--- REQUIRED TASKS ---
(a) In the shock reservoir guide, what can be fitted if the damaged thread in the alloy cap does not clean up with a thread tap?
(b) Update the shock reservoir guide: write the stretch from "Once the cap" through "it to unscrew." again, with "wrench" replaced by "spanner".

De-pressurize and remove the reservoir from the hose on remote reservoir shocks, but leave the reservoir attached to the piggyback shock unless you have the right tools to remove the reservoir and clamp it with out damaging the body. If you have some soft alloy clamps you can remove the reservoir end cap and clamp it in the soft alloy clamps in a vise. You have to be able to hold the cap firmly so it will not rotate when you unscrew the valve or damage it when clamped. If you don’t have clamps to hold the reservoir cap, leave it in the reservoir body. In most cases the tight fit of the o-ring will hold the cap and it will not rotate.
The valves are a very tight fit and will require a lot of heat to loosen using a propane or oxy/acetylene torch with a small flame. A heat gun may also be used if it puts out enough heat to get the cap hot enough that it will sizzle if you put a drop of water on it. Heat the cap around where the valve is and concentrate the heat in this area. Be very carefull heating the alloy as alloy does not go red when heated. Too much heat will instantly melt the alloy and you won’t have any pre warning that its going to melt. So don’t hold the flame in one place for too long. If you are not experienced with heating alloy, stop here and take it to someone who is to do the job.
Once the cap is getting hot, fit a wrench on the valve and see if it will unscrew. If it is still not loose, some more heat will be required.
Once you have got the cap hot enough the valve will start to turn with a wrench.
Do not continue to unscrew valve all the way out as you can still tear the fine thread in the alloy.
Unscrew the valve very small amounts at a time. Do not rush and force it to unscrew.
You can also spray a light penetrating oil around the thread of the valve and it will work its way into the thread. Keep reapplying some more heat, but be aware the oil will burn a little so be carefull. Keep on unscrewing the valve, working it back and forth and slowly unscrewing it and reapplying more heat. Once you have got it unscrewed several turns it should feel loose enough to freely unscrew all the way out and no resistance should be felt.
If you have taken your time and used care, you will have unscrewed the valve with out damaging the thread in the alloy. Remove the cap from the reservoir if you have used the reservoir to hold the cap, and wash it in solvent and polish/clean up ready for re-assembly. Use thread tape or thread sealant on the new valve and screw it into the cap. Do not over tighten. After re-assembly check for leaks around the thread.
If you do damage the thread in the alloy cap when removing the valve, and it does not clean up satisfactorily with a thread tap, you can fit a 1/8 NPT helicoil thread repair insert or drill out and tap to suit a different valve with a larger thread.

--- PROVIDED DATA ---
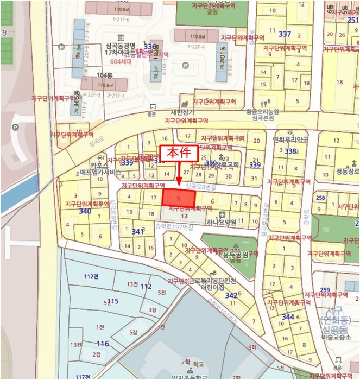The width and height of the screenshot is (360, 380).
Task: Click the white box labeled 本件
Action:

--- PER-TASK ANSWERS ---
(a) A 1/8 NPT helicoil thread repair insert.

(b)
Once the cap is getting hot, fit a spanner on the valve and see if it will unscrew. If it is still not loose, some more heat will be required.
Once you have got the cap hot enough the valve will start to turn with a spanner.
Do not continue to unscrew valve all the way out as you can still tear the fine thread in the alloy.
Unscrew the valve very small amounts at a time. Do not rush and force it to unscrew.